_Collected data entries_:
- - - - -
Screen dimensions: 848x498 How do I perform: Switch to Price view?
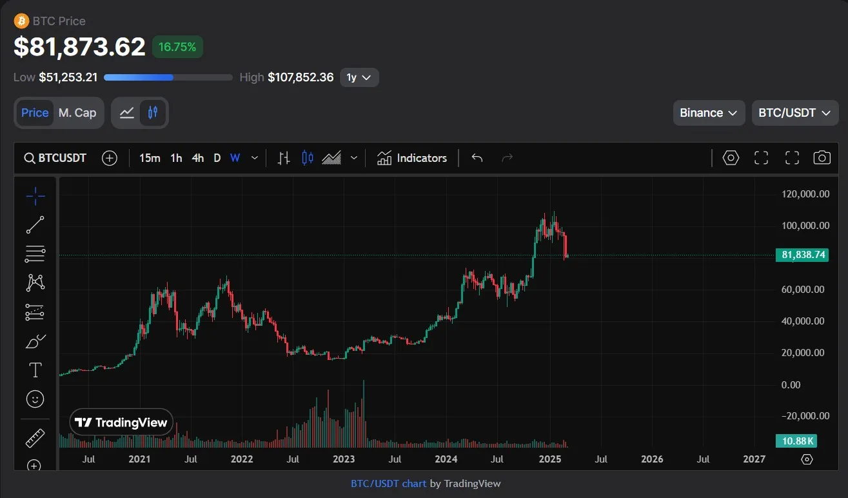coord(35,113)
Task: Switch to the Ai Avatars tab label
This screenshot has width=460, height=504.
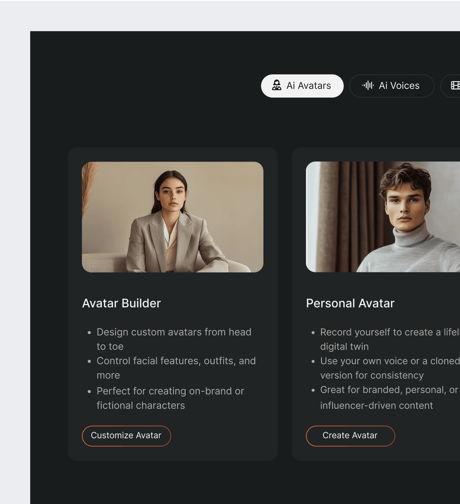Action: click(308, 86)
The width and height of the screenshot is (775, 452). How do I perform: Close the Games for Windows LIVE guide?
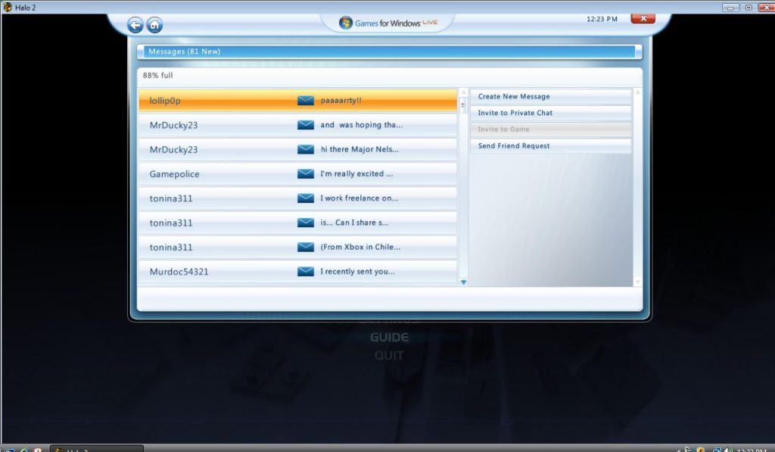coord(643,18)
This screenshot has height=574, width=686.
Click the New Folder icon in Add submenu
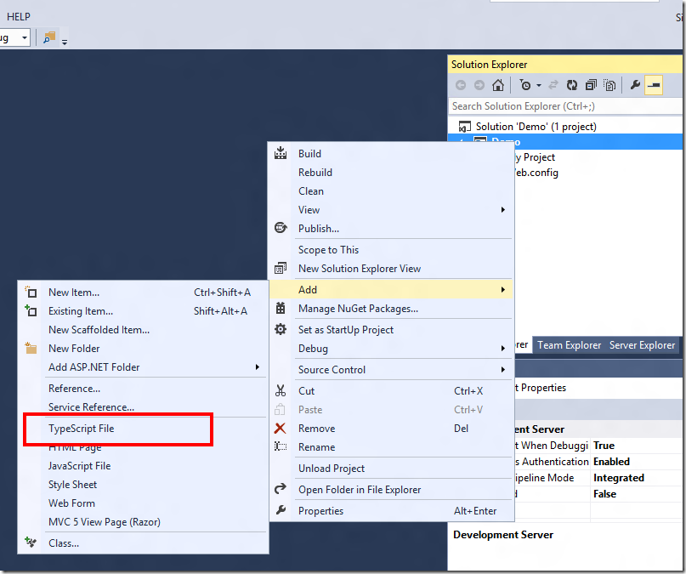[x=30, y=348]
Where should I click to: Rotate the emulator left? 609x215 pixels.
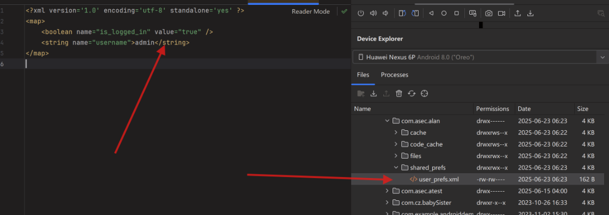point(402,13)
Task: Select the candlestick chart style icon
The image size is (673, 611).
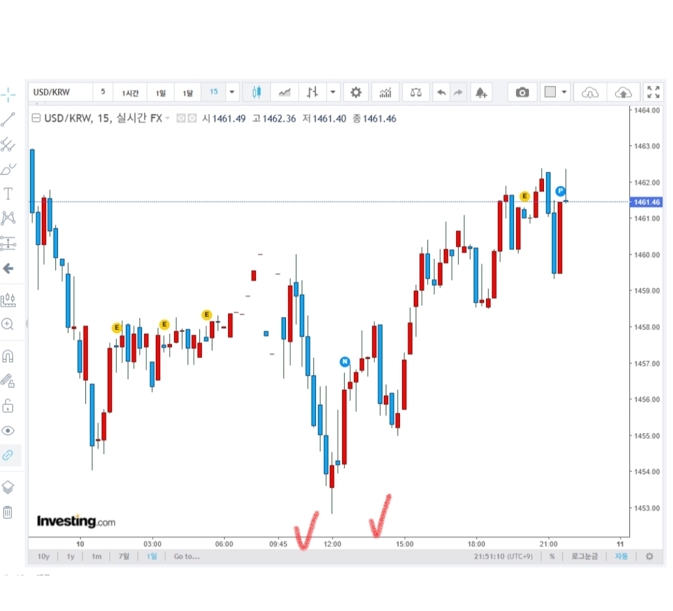Action: click(x=256, y=92)
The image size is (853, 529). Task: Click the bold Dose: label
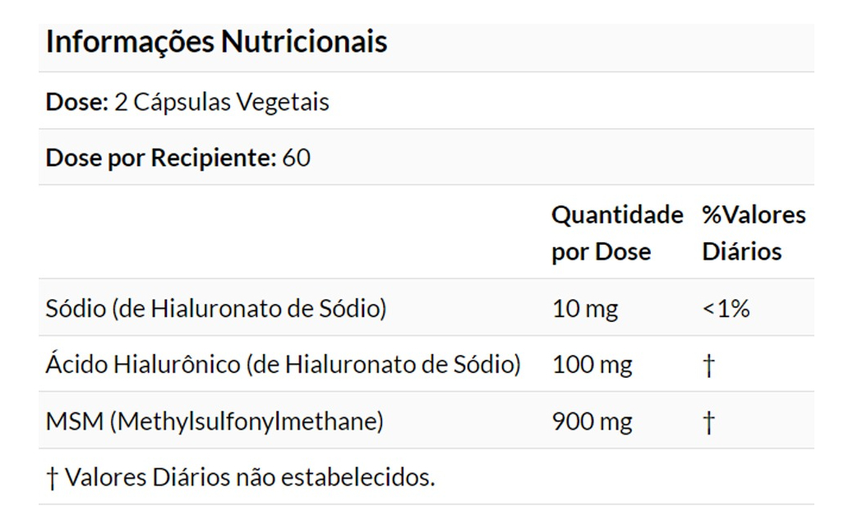76,102
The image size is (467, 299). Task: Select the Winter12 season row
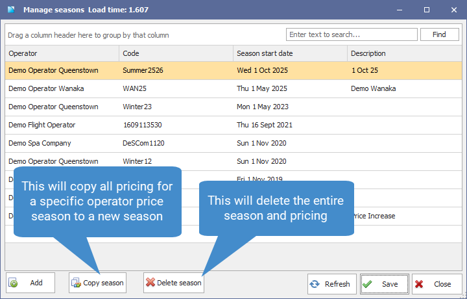click(x=234, y=161)
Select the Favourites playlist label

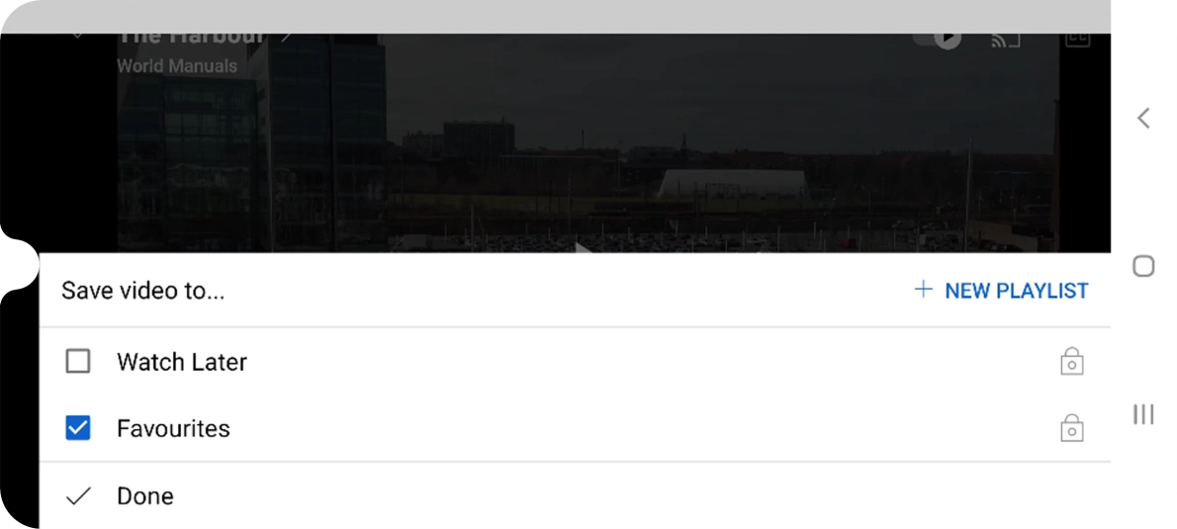(173, 428)
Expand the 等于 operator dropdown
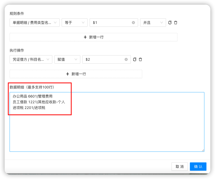 pyautogui.click(x=75, y=23)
- - - - -
_Exercise aim_: Without the pictures, return each entry exactly as given.

_Reply to the task_:
Screen dimensions: 848x498 How do I perform: Switch to Price view?
coord(35,113)
Task: Switch to the Ai Avatars tab label
This screenshot has width=460, height=504.
Action: click(308, 86)
The width and height of the screenshot is (775, 452). How do I perform: Close the Games for Windows LIVE guide?
coord(643,18)
This screenshot has height=574, width=686.
Click the New Folder icon in Add submenu
[x=30, y=348]
Where should I click to: Rotate the emulator left? 609x215 pixels.
point(402,13)
Task: Select the candlestick chart style icon
The image size is (673, 611).
Action: click(x=256, y=92)
The image size is (853, 529). Task: Click the bold Dose: label
76,102
The image size is (467, 299). Task: Select the Winter12 season row
click(x=234, y=161)
Select the Favourites playlist label

(173, 428)
Expand the 等于 operator dropdown
 pyautogui.click(x=75, y=23)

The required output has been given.